Sobre Machado

No próximo dia 29 completam-se 112 anos do falecimento, se não do mais amado, do mais comentado autor brasileiro de todos os tempos: Machado de Assis. E é um desses aspectos, os comentários feitos por outros escritores, que o professor titular de Teoria Literária da Unicamp, Alcir Pécora, aborda em extenso artigo sobre os elementos que moldaram as diferentes visões sobre o autor de “Dom Casmurro” (https://www1.folha.uol.com.br/ilustrissima/2020/09/origem-social-raca-e-repudio-modernista-moldaram-visoes-sobre-machado.shtml – para assinantes). Na base da análise está o livro lançado em 2018 pela Imprensa Oficial “Escritor por Escritor: Machado de Assis Segundo Seus Pares”, uma antologia de textos de autores brasileiros que escreveram sobre Machado a partir do ano de sua morte em 1908 até 100 anos depois. Machado, como lembra o texto, teve sua vida e obra cercada por acalorados debates envolvendo de questões raciais relativas a sua ascensão social como negro em uma sociedade escravocrata, a traição ou não de Capitu e a incompreensão dos modernistas sobre seu valor literário.

A pandemia no Brasil sob o olhar do ex-ministro

Com lançamento oficial previsto para o próximo dia 25 pela Objetiva, já está em pré-venda “Um Paciente Chamado Brasil: Os Bastidores da Luta Contra o Coronavírus”. Assinado pelo ex-ministro da Saúde, Luiz Henrique Mandetta, o livro aborda a saga do titular da pasta confrontado com a pandemia da Covid-19 em um cenário político totalmente conturbado e adverso, que resultou em sua saída do Ministério cerca de 100 dias após a posse. Segundo a editora, “um livro para todos que queiram saber mais sobre os meandros da atual política brasileira”.

IMS premia ensaios inéditos

Já estão abertas as inscrições para o Terceiro Concurso de Ensaísmo serrote, promovido pela revista de ensaios do Instituto Moreira Salles (IMS). O prazo final para inscrever textos na premiação é o dia primeiro de setembro próximo. Serão selecionados três ensaios inéditos de autores inéditos em livro ou que tenham, no máximo, uma obra publicada. Os ensaios serão publicados na edição da serrote de novembro e os três primeiros colocados receberão, respectivamente, R$ 10 mil, R$ 7 mil e R$ 4 mil. Regulamento completo e outras informações pelo link https://www.revistaserrote.com.br/concurso/.

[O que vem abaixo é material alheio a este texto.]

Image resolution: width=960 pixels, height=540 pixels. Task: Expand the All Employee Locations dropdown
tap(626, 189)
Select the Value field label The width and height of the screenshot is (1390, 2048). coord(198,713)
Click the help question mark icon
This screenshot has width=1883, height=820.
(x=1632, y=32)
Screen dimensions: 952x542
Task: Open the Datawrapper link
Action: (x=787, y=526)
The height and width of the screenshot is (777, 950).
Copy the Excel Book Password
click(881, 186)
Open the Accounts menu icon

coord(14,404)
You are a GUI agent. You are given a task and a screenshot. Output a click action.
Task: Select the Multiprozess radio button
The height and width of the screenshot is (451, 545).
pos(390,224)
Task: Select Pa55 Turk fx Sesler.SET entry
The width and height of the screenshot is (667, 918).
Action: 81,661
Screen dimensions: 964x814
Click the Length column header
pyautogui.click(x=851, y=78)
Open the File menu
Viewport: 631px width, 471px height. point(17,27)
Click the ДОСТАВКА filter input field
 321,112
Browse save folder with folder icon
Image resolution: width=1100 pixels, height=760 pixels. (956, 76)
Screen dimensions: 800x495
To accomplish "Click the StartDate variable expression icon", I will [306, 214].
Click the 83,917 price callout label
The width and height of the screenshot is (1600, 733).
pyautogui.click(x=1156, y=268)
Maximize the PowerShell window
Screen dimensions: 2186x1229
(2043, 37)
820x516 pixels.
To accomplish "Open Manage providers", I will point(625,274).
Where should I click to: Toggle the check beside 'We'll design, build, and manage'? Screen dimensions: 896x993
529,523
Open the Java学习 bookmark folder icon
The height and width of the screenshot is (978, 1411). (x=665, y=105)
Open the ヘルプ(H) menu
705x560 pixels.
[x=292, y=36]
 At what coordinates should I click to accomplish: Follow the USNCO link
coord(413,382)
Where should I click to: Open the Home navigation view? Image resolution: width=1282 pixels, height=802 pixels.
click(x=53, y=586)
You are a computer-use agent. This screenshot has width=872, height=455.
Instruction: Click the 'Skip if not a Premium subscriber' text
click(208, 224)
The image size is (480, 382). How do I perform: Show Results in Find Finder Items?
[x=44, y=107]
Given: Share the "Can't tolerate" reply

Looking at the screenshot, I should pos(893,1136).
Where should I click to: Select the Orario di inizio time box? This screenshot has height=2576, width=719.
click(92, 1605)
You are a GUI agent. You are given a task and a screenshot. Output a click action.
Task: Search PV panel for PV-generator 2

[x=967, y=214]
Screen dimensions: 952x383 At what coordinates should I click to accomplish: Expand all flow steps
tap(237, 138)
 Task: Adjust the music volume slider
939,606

Manual antirracista lidera vendas no país

Desde 25 de maio, quando um ex-segurança negro foi morto por um policial branco em Minneapolis, nos EUA, uma onda de protestos foi deflagrada em escala global e o tema racismo dominou os debates. Nesse cenário, livros sobre o assunto ganharam destaque no mercado editorial e um deles em especial, “Pequeno Manual Antirracista”, da filósofa e ativista Djamila Ribeiro, vem se destacando. Segundo o site Publishnews, nas últimas semanas o livro vem numa franca escalada de vendas no país. Já é o primeiro lugar no ranking de não-ficção e quinto lugar em vendas gerais. Segundo a editora Companhia das Letras, “Pequeno Manual…” reúne 11 capítulos curtos e contundentes onde a autora apresenta caminhos de reflexão para aqueles que queiram aprofundar sua percepção sobre discriminações racistas estruturais e assumir a responsabilidade pela transformação do estado das coisas.

Crítica literária perde mais um nome consagrado

Steiner em imagem da revistacaliban.net

Depois de Harold Bloom, morto em outubro do ano passado, o mundo perde outro dos seus mais importantes críticos literários. Também professor, poeta e ensaista reconhecido, George Steiner morreu, aos 90 anos, no último dia 3, em Cambridge, no Reino Unido. Com mais de 20 títulos sobre assuntos diversos publicados, Steiner foi autor, entre outros, de “Tolstói ou Dostoiévski?”, “Nenhuma Paixão Desperdiçada”, “Lições dos Mestres” e “Aqueles que Queimam Livros”.